AT-LP5 + Ortofon 2M Blue + iFi Zen Phono
Mac Mini + Audient iD14 + ifi Zen DAC v2
Denon PMA-720AE + Wharfdale Dovedale


Thanks for the feedback !

Since my posts above, I purchased the Korg DS-DAC-10R. It has allowed me to rip my vinyl to a DSD file. Whether it sounds better I don't know yet since I'm just now getting to ripping the vinyl and breaking the file into songs/tracks, but it should! ;D  I hope to do some comparisons with some vinyl I ripped years ago using the computer sound.

Question is whether my hearing is critical enough to tell, with the more time I spend listening, this should improve. I wanted the highest quality audio within my budget so I don't have to repeat ripping the same vinyl again later.

Paul Sanders (AlpineSoft)

Hi cannieman,

I wouldn't do any audio cleanup at the recording stage.  I'd do it all in VS after recording verbatim.  That way you can experiment freely until you get the sound you want.

As for monitoring while recording (and indeed when cleaning up audio), I use a decent pair of headphones plugged into the computer's speaker socket.  Works for me.


Hi Paul, I agree. Better to have an honest recording to work with. I just pointed out it is possible, if not advisable.

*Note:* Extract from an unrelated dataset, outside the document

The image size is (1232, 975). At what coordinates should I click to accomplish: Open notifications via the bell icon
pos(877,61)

Another approach... I know a guy who rips a lot, though he switches his cart when he moves between metal, jazz, classical etc for different characteristics. I just trust my Ortofon Blue for everything... he has fallen much further down the rabbit hole than most ;)
AT-LP5 + Ortofon 2M Blue + iFi Zen Phono
Mac Mini + Audient iD14 + ifi Zen DAC v2
Denon PMA-720AE + Wharfdale Dovedale


Would this improve the quality when ripping my vinyl albums?
Virtually no. Talking about ifi Zen Phono.
ISTM your way of thinking about improving the quality. Let me put it simple.
#1 No interference. Use ifi Zen Phono balanced output only.
#2 Good power supply. Reliability means no mains-powered power supply. Ref #1. Discard the supplied AC/DC adaptor.
#3 Perfect knowledge of digital audio basics. Keep your recording level as low as possible for avoidance of mutilation.

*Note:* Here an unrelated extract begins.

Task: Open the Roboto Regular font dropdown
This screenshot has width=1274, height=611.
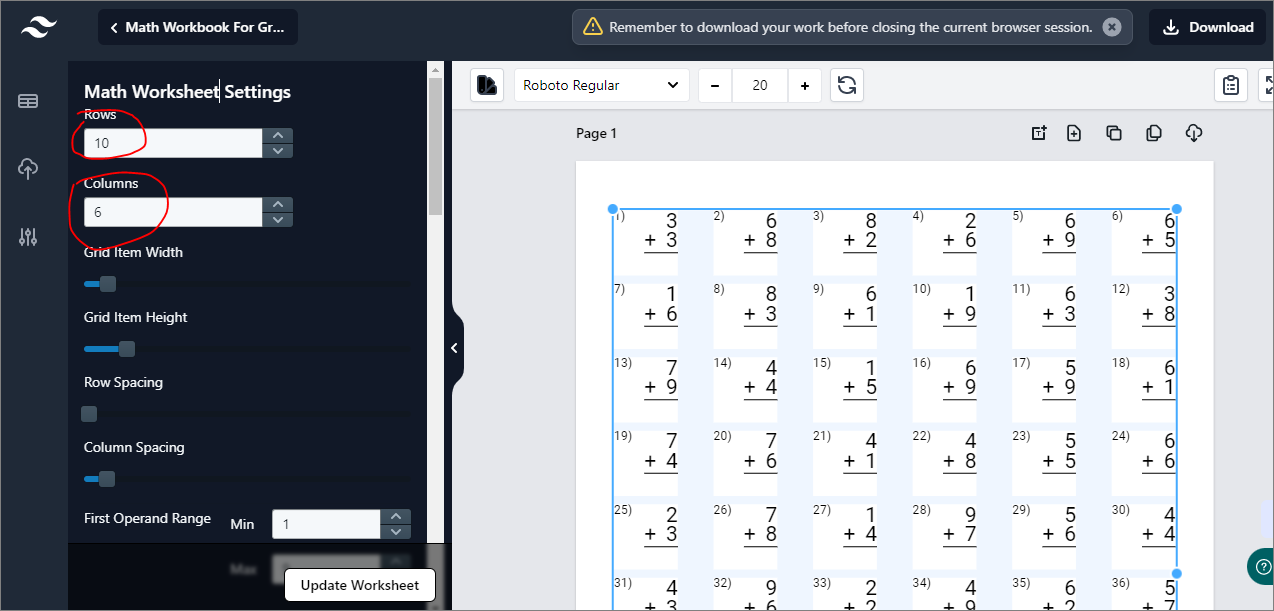Action: 601,85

Korg DS-DAC 10R is an affordable thing but. I highlight _but_. The integrated A-D chip is out-of-vogue, wicked. Google the specifications.
DSD tm is no use for ripping. You are deprived of editing/refining/making adjustment. Sony-Philips invented DSD tm for archiving.
Nowadays, delta-sigma is king, though.


Thanks for the feedback Lewis!

ISTM ? Not familiar with this term.

Is the delta-sigma different from DSD?


Rick, you are welcome
It seems to me. Pardon. I was on the point of typing other thoughts.

Regarding your second question. Historically, DSD (the Direct Stream Digital trade mark) aka PWM (pulse-width-modulation), for certain it is P_D_M (where D is for density), 24 years to date, IMMDFM, came up to deliver so-called a-la analog sonic performance. One bit (either 0 or 1) at pretty much higher frequency (e.g. DSD 64 (Super-Audio CD) means 1 bit sampled at 64*44,100 Hz)) rather than conventional PCM (multi-bit) Redbook (CD.) They even coined their 'Scarletbook' label.
Sadly, so far the delta-sigma has replaced multi-bit converters (both Analog-to-Digital, alas, and Digital-to-Analog) as it it the simpliest, cheapest technology to process digital audio.
To bottom-line: DSD is based on the delta-sigma.